Your goal >> Read the lines of the data below and retrieve those with "screenshot".

Material for this task >>
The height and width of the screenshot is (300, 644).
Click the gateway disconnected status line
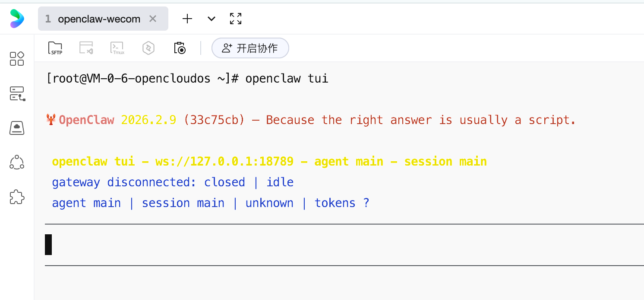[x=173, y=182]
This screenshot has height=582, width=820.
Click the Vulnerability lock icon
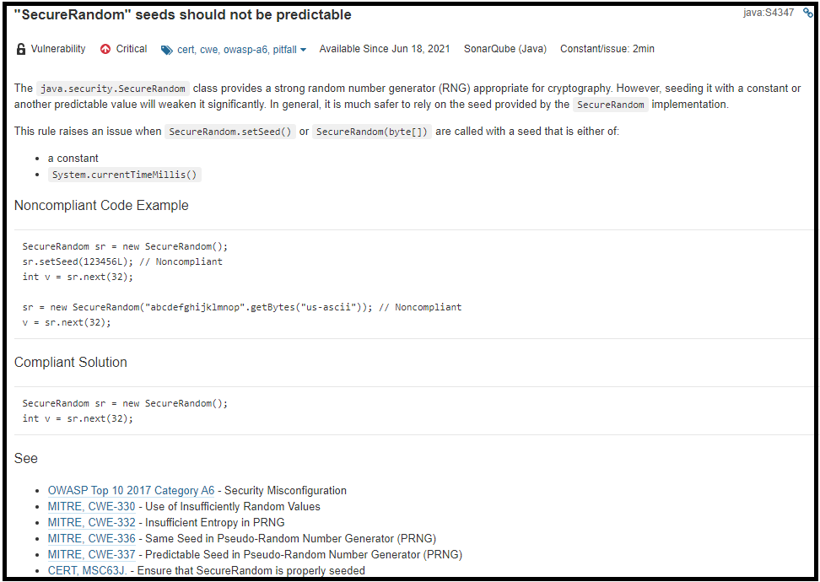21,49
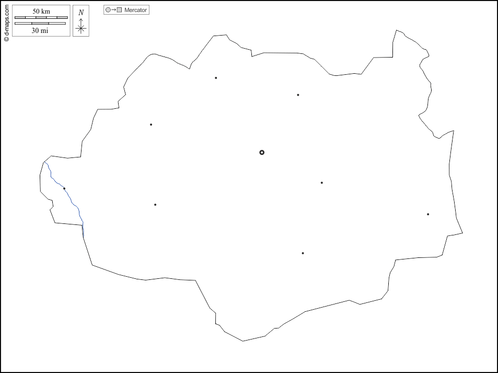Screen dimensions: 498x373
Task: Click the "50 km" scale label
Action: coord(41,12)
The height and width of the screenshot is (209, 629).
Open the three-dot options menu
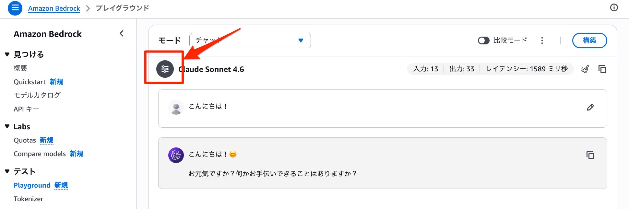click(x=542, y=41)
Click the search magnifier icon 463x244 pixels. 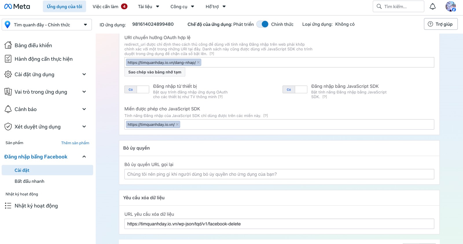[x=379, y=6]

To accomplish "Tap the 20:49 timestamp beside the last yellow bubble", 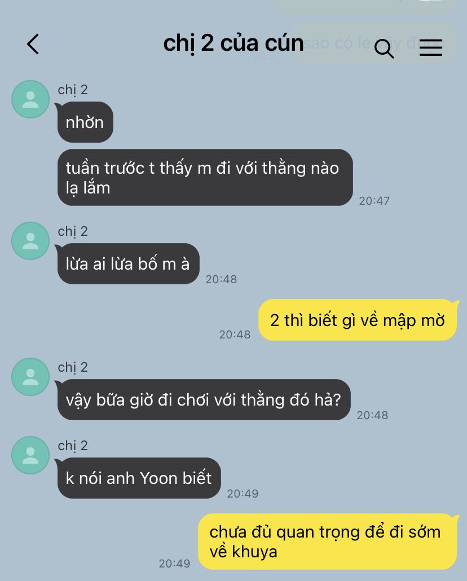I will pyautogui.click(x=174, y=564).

...

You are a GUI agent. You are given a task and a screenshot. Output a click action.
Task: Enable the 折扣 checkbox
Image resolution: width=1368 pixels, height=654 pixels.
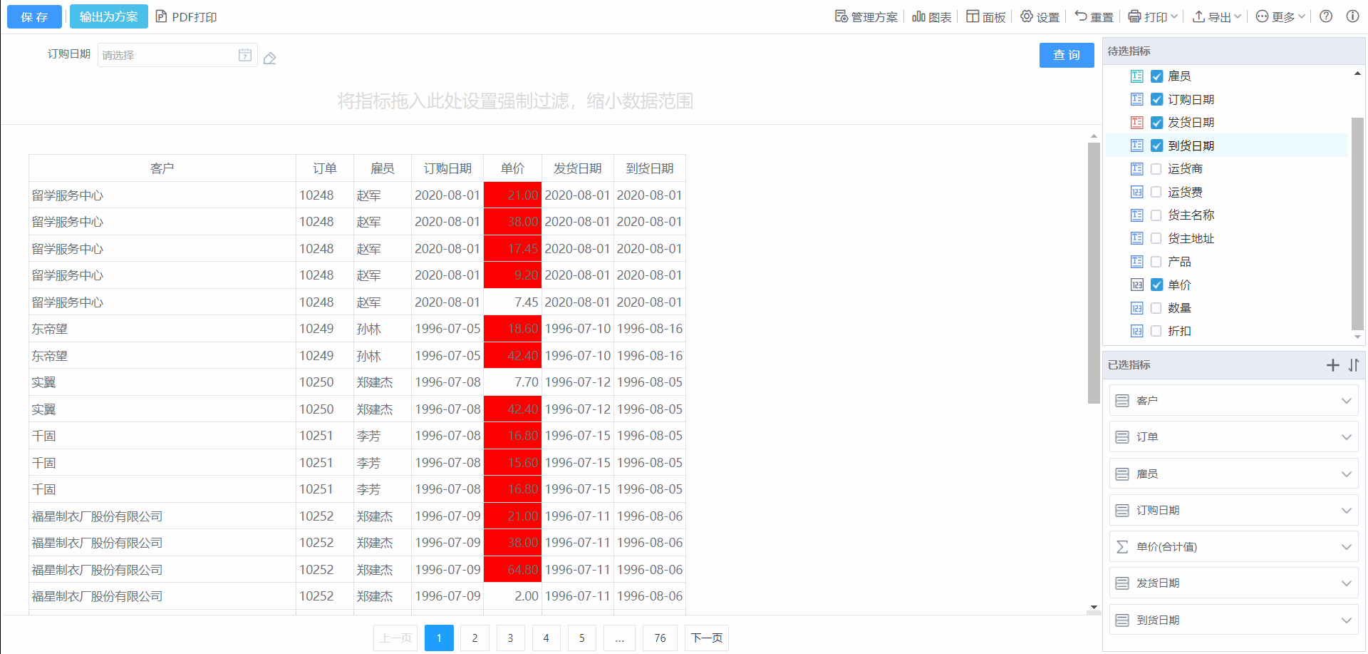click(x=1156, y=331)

Response below >>
The height and width of the screenshot is (300, 644).
This screenshot has height=582, width=820.
The height and width of the screenshot is (209, 629).
You are a GUI agent. You are given a task and a screenshot. Output a click action.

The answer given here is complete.